In our second analysis of fast.MAP’s Fundraising Media DNA research, carried out jointly with the Institute of Fundraising, we look at how fundraisers use direct response TV (DRTV) and how donors respond to it.
How many engage with DRTV?
DRTV is a powerful fundraising tool. According to fast.MAP’s analysis, DRTV has the highest overall engagement rate (Engagement Index; Overall, 138) of all channels. For this reason it is used to generate brand awareness as well as drive donations. No other channel matches this level of engagement: only Direct Mail (Engagement Index; Overall, 131) and Email (Engagement Index; Overall, 123) have a similar reach, engaging donors and encouraging some form of action.
Who engages with DRTV?
Given its high engagement score, it is not surprising that DRTV has broad appeal both to low value donors (Engagement Index ; Low Donors, 125) and high value donors (Engagement Index ; High donors, 132). Many DRTV appeals feature a low value ask, indicating the opportunity that it can lead to a higher value relationship.

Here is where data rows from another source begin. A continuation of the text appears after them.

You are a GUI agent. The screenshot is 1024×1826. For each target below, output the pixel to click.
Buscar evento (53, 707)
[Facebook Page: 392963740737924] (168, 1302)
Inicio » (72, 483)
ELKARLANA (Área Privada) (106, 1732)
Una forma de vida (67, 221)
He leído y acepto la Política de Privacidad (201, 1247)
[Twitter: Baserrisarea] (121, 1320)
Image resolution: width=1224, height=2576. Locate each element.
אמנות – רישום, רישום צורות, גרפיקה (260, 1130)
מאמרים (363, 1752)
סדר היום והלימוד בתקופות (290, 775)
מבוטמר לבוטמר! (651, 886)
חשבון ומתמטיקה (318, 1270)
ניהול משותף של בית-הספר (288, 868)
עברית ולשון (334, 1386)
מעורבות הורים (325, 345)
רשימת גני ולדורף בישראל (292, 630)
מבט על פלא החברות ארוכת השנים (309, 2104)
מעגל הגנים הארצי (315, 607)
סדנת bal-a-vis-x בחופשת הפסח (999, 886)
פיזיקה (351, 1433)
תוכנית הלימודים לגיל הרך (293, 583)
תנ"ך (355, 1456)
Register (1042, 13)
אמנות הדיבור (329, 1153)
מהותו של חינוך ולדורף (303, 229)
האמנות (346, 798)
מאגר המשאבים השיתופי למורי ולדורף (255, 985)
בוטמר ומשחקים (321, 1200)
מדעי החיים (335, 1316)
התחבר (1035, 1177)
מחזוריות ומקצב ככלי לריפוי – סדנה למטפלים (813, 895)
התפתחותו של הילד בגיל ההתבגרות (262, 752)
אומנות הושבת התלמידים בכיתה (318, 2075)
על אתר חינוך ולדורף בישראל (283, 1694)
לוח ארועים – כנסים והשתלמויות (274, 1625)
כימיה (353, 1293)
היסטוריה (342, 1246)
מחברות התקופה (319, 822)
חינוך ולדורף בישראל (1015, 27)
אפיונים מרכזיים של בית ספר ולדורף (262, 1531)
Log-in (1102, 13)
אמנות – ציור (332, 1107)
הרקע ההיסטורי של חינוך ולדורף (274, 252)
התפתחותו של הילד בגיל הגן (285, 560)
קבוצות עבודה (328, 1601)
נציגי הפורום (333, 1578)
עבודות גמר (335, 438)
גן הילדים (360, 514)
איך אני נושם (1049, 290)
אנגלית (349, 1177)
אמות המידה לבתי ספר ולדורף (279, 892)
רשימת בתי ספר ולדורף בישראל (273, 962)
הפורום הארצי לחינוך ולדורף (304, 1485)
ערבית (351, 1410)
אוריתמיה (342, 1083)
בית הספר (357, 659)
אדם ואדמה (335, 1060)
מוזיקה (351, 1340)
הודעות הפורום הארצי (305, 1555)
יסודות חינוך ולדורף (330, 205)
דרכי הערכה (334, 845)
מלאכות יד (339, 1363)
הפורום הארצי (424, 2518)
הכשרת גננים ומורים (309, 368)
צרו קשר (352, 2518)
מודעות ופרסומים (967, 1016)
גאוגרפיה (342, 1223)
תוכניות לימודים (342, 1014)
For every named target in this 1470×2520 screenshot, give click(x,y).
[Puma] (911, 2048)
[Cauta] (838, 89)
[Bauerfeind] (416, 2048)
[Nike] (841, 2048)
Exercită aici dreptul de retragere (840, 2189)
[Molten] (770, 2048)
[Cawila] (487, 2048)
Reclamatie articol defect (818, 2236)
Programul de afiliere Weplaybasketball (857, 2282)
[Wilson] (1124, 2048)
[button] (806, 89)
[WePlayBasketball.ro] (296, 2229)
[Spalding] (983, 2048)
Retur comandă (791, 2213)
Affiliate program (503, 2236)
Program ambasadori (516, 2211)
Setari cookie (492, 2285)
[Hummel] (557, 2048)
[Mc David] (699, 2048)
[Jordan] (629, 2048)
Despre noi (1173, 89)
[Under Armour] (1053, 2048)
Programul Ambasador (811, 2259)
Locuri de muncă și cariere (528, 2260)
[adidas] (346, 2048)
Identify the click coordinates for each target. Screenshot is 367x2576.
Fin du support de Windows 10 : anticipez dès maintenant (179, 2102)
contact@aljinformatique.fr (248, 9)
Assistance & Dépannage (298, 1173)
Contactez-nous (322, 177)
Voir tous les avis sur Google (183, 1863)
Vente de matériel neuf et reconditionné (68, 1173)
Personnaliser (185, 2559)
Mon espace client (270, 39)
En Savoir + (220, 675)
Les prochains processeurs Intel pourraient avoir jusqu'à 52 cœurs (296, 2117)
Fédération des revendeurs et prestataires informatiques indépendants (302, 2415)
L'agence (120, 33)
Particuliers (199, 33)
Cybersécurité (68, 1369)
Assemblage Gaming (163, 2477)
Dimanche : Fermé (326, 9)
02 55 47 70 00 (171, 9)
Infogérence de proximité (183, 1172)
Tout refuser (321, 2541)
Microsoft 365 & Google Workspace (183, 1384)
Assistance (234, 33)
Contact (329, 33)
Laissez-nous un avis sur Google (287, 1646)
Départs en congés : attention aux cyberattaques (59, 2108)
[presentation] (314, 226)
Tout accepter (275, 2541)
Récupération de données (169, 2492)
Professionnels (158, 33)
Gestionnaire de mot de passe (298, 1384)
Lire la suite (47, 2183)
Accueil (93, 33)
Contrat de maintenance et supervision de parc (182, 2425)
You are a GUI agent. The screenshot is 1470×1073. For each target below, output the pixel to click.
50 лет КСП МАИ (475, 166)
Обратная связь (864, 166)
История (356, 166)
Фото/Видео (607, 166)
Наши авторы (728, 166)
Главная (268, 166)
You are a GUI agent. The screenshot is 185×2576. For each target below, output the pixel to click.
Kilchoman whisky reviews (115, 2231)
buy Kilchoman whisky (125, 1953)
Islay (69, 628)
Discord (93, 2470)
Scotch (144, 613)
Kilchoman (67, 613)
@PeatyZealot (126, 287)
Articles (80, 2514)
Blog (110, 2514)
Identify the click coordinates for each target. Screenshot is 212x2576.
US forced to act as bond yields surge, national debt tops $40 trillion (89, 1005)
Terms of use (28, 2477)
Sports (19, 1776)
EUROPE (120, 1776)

While it does have broad appeal to both genders, DRTV resonates more with women than men, generating higher engagement amongst females (Engagement Index; Females, 150) than males (Engagement Index; Males, 126). This is the biggest difference between the genders across all channels.
Looking at how DRTV engagement relates to age, 35-54s are the most engaged audience (Engagement Index; 35-54, 164), more so than the 55+ (Engagement Index ; 55+, 141). Fundraisers surveyed in the research had expected this to be the other way around, thinking that DRTV engages more 55+ (Engagement Index; estimated 55+, 131) than 35-54 (Engagement Index; estimated 35-54, 107).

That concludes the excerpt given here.